On October 26 -- one day before Miers withdrew herself from consideration for the court -- The Washington Post published an article describing two speeches that she had delivered in 1993 as president of the Texas Bar Association. Miers had provided the speeches to the Senate Judiciary Committee in preparation for her confirmation hearings. Describing Miers's speech to the Executive Women of Dallas, the Post noted:

Miers appeared to offer a libertarian view of several topics in which the law and religious beliefs were colliding in court.

"The ongoing debate continues surrounding the attempt to once again criminalize abortions or to once and for all guarantee the freedom of the individual women's [sic] right to decide for herself whether she will have an abortion," Miers said.

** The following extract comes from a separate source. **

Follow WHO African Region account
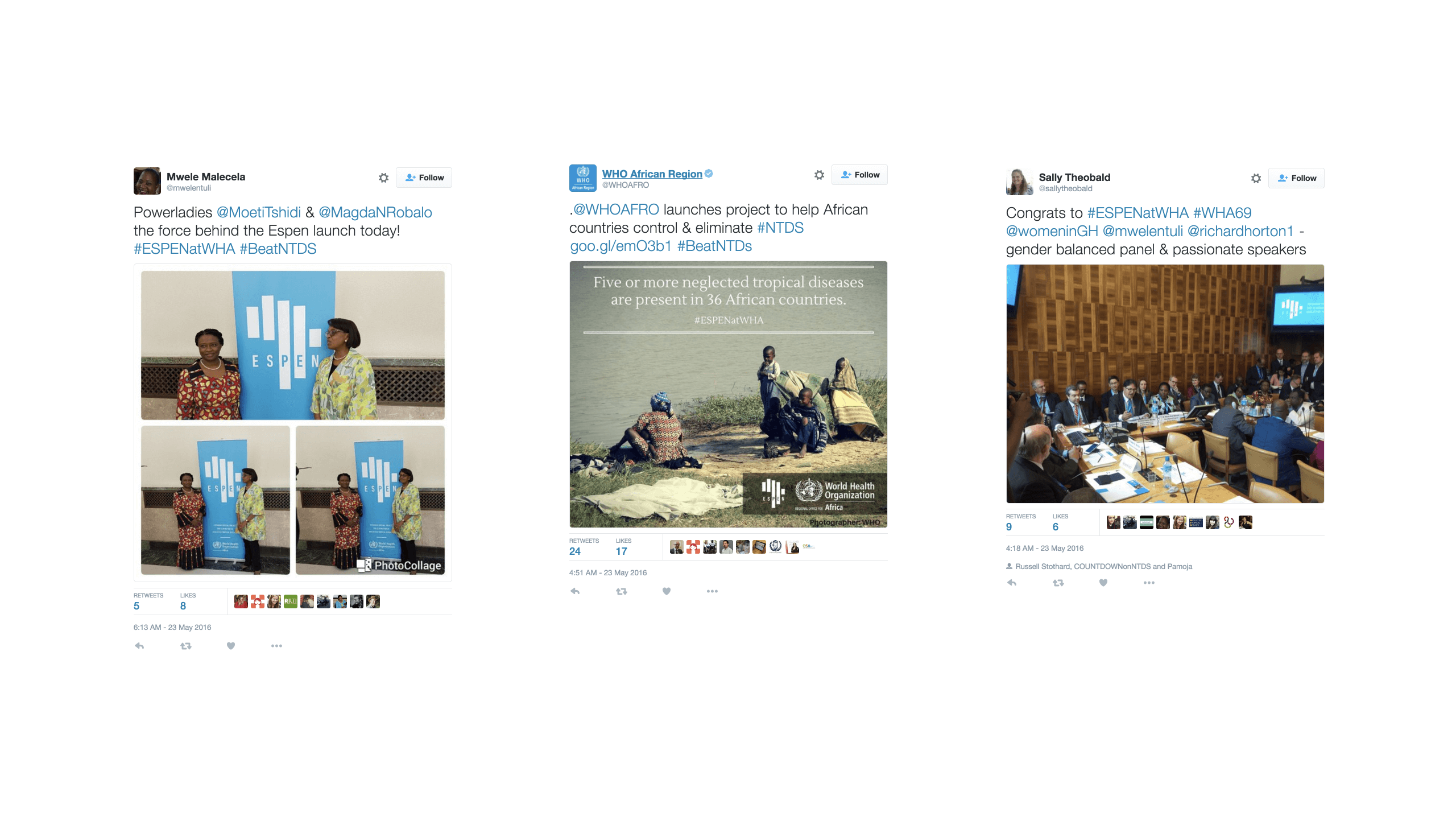 click(x=859, y=175)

Those seeking to resolve such disputes would do well to remember that "we gave up" a long time ago on "legislating religion or morality," she said. And "when science cannot determine the facts and decisions vary based upon religious belief, then government should not act."

The Post further reported that "[a]t a speech later that summer titled 'Women and Courage,' Miers went further. Citing statistics that showed Texas's relatively high poverty rates, Miers said the public should not blame judges when courts step in to solve such problems." In that speech, Miers praised then-newly appointed Supreme Court Justice Ruth Bader Ginsburg, as well as other public figures from across the political spectrum.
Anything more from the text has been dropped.